In 2016, the term “fake news” went from being nearly non-existent in the public lexicon to becoming a buzzword after an influx of Russian propaganda allegedly influenced the U.S. presidential election. In 2017, Collins Dictionary even named “fake news” its word of the year. Fake news has continued to pose a concern ever since. This past spring, the Harvard Kennedy School of Government published the results of a massive survey that asked more than 150,000 respondents in 142 countries about their concerns surrounding fake news online. The survey revealed that nearly 60 per cent of respondents were worried about misinformation, with that percentage rising for young and low-income groups.

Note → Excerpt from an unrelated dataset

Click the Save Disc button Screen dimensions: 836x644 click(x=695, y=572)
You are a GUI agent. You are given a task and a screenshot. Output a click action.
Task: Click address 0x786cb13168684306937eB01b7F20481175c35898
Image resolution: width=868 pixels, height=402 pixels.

But fake news is just part of the information challenge society is facing today, says Jeffrey Dvorkin, senior fellow at Massey College and former director of journalism at the University of Toronto’s Scarborough Campus. “We’re all overwhelmed by the flood of information and the explosion of news sources beyond the traditional mainstream media gatekeepers, so there’s a universal confusion and anxiety about what can be trusted and what can’t.”
“That’s where the professional accountant comes in,” says Gord Beal, FCPA, vice-president, research, guidance and support for CPA Canada. “The world is looking for ethical leadership to help all of us navigate the messy and unreliable world of information. Although we are not the only answer, CPAs’ expertise in providing trust in financial information can be applied to help provide trust in a much broader spectrum of information.”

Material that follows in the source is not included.